**Task requirements**:
Copy word for word the part of the Standwick watch text starting at "I recently purchased" and ending at "the 748 apart.".

#### Text segment ####

If you've got an eye for detail, you might have realized that there are very few square mechanical models with sweep second hands.  I think the vast majority of non-round models have sub second hands at the 6:00 position.  I've seen a couple of square automatics but there are very few non-round mechanical models with a central sweep second hand.

In fact, the first one I've seen in person is the 1954 Standwick.  It was made for three years.  There were a couple of other similar models in this time frame - but not more than a small handful.


The Standwick comes in a 10K yellow gold filled case with a two-tone sterling silver dial with solid 18K numerals and square markers.  The case curves inward on all four sides like it's been shrunk in the middle.  It was only available with a bracelet.

Under the dial is an 8/0 sized 18 jewel 748 or it's replacement, the 735, depending upon the year.

I recently purchased a Standwick project watch and and boy was it dirty.  It had a layer of grime on every exterior surface.


The dial was extremely dirty.  It was so dirty that I thought about leaving it as is because cleaning it might require me to get it refinished… you never can tell how a watch dial will clean up.  I think the grime on this one might be nicotine-related - but that's just a guess.


The 748 is built on the same platform as the 747 with the sub second.  They share a lot of the same parts.  Once you master taking apart a 747 and think you know what you're doing, you might be tempted to take the 748 apart.

Don't be surprised if it kicks your butt.  My heart still shudders a little when I take a screwdriver to the two screws that hold the four-wheel train bridge on.  These four wheels have very long arbors (shafts) and they can be a real bugger to get lined up again if you're new to the craft.  I'm talking beads of sweat on the forehead, cursing like a sailor, "I swear I'll never take apart another watch"- sort of pain to get back together.  Breaking one of the pivots is the most likely result for the first couple attempts at doing a 748.

#### Dataset ####

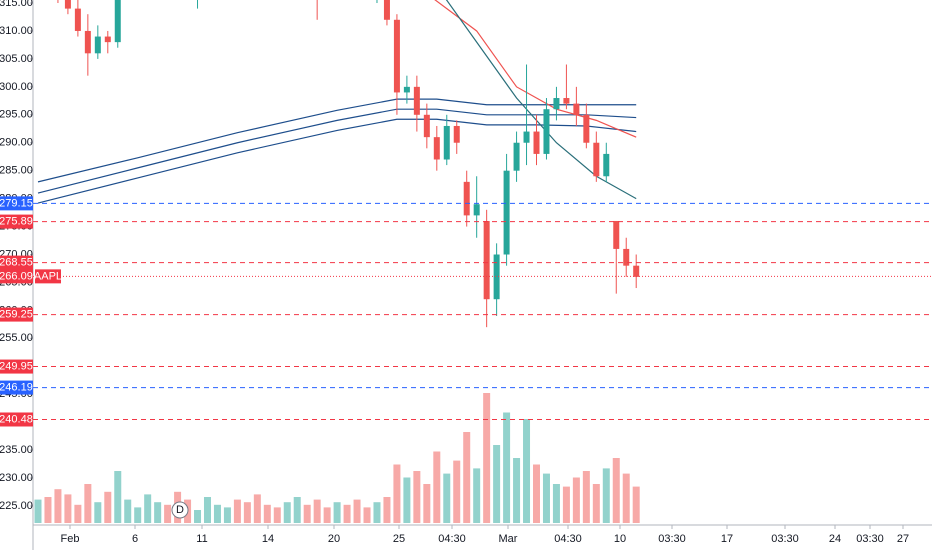 This screenshot has height=550, width=932. Describe the element at coordinates (334, 539) in the screenshot. I see `x-tick-label: 20` at that location.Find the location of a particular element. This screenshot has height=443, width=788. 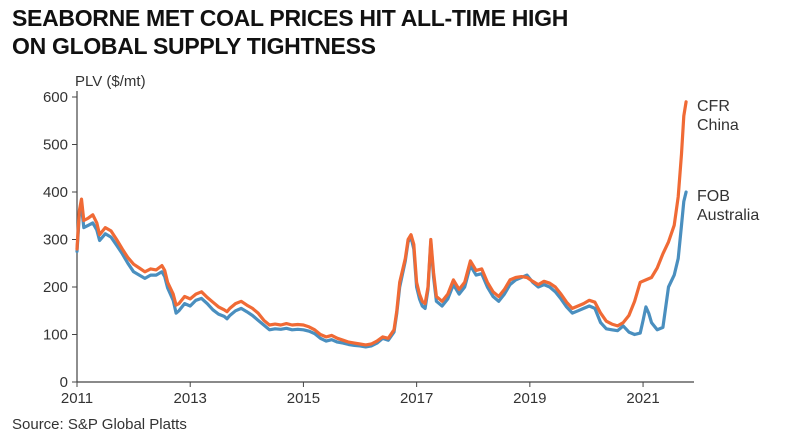

y-axis-label: PLV ($/mt) is located at coordinates (110, 82).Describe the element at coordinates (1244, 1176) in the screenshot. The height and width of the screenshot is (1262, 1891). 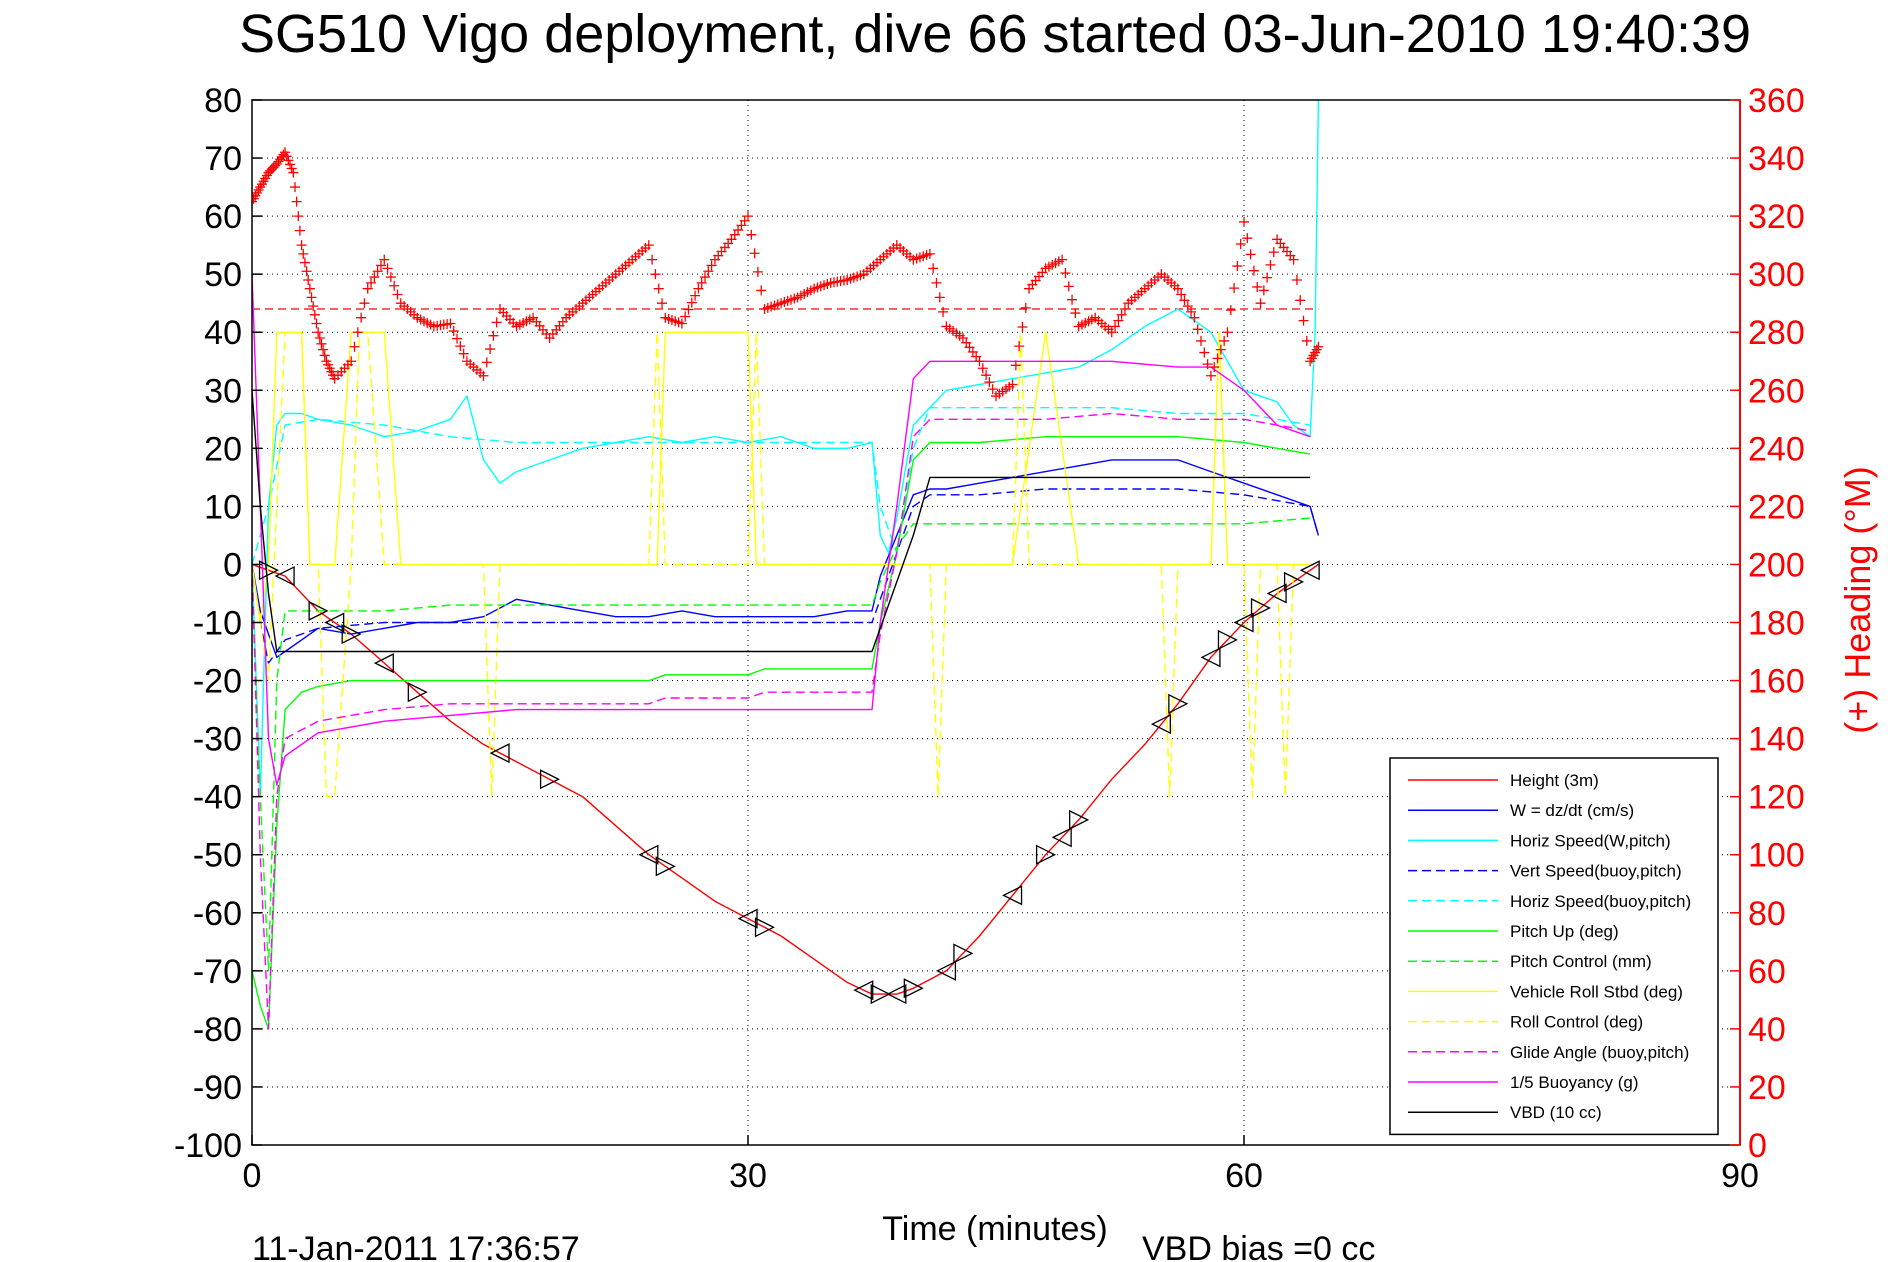
I see `x-tick-label: 60` at that location. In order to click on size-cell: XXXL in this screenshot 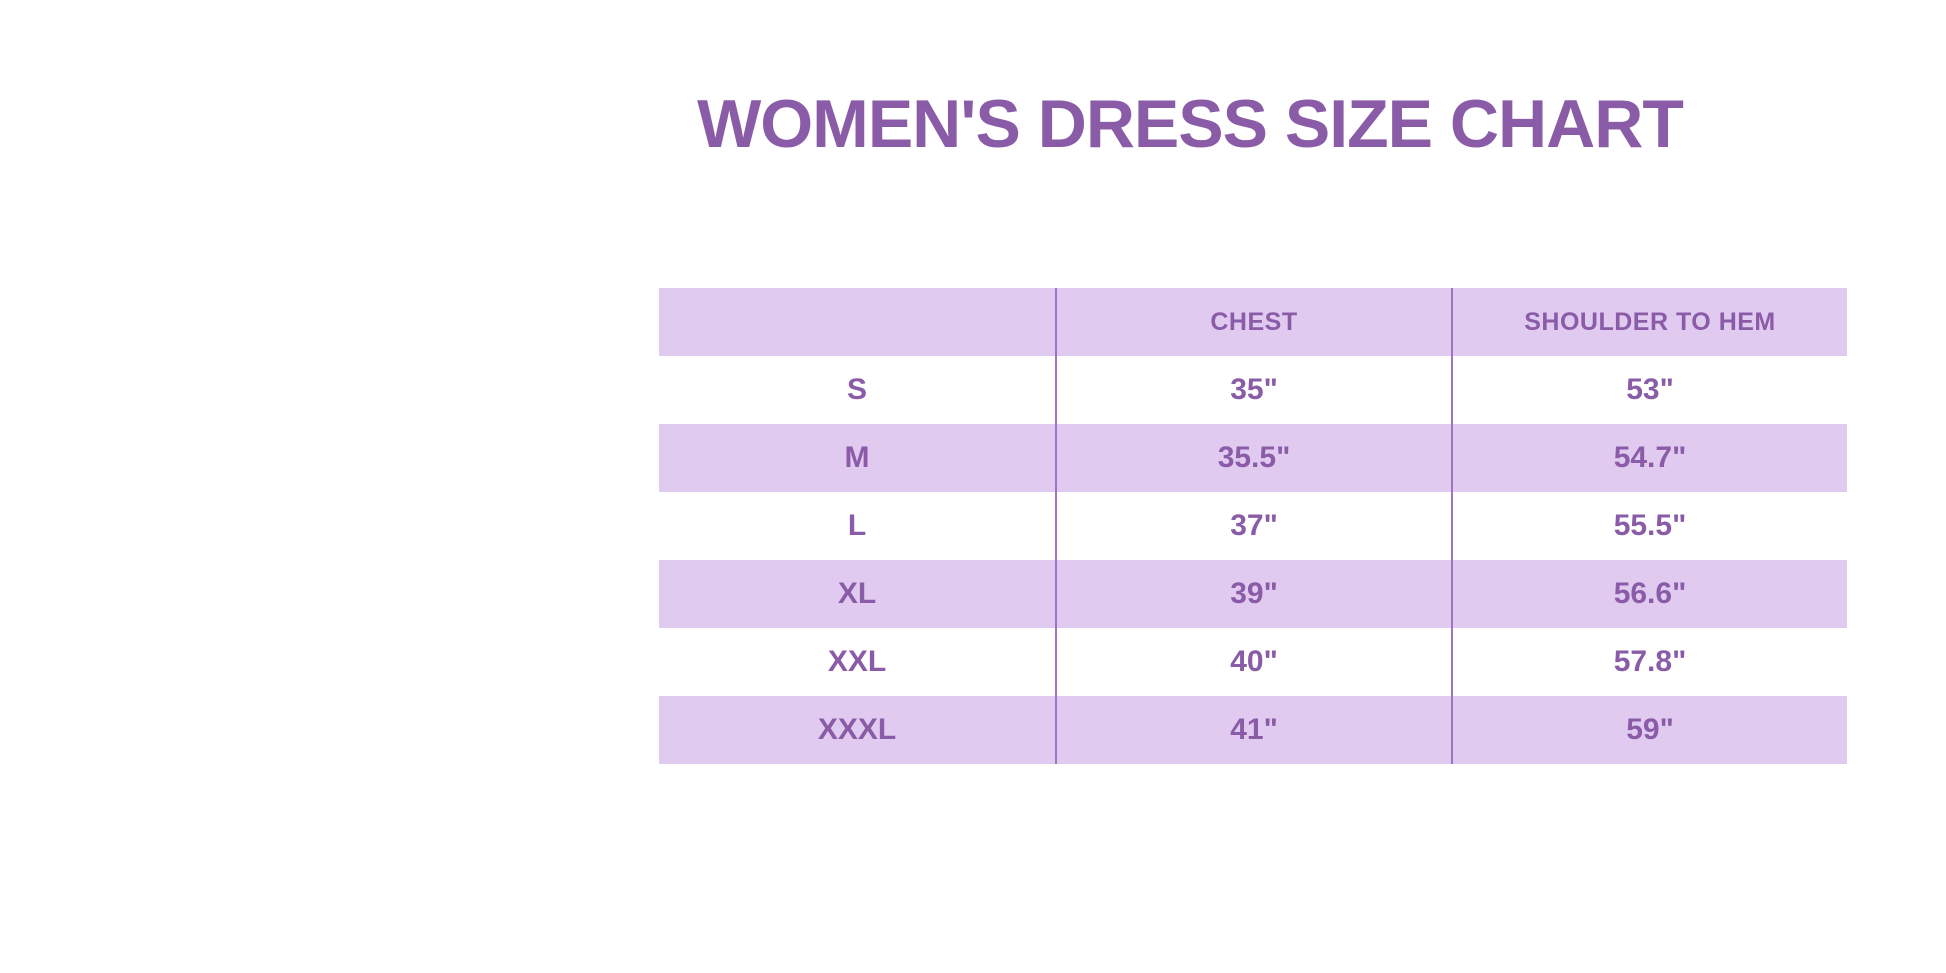, I will do `click(857, 730)`.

####

**Expected answer**:
I recently purchased a Standwick project watch and and boy was it dirty.  It had a layer of grime on every exterior surface.


The dial was extremely dirty.  It was so dirty that I thought about leaving it as is because cleaning it might require me to get it refinished… you never can tell how a watch dial will clean up.  I think the grime on this one might be nicotine-related - but that's just a guess.


The 748 is built on the same platform as the 747 with the sub second.  They share a lot of the same parts.  Once you master taking apart a 747 and think you know what you're doing, you might be tempted to take the 748 apart.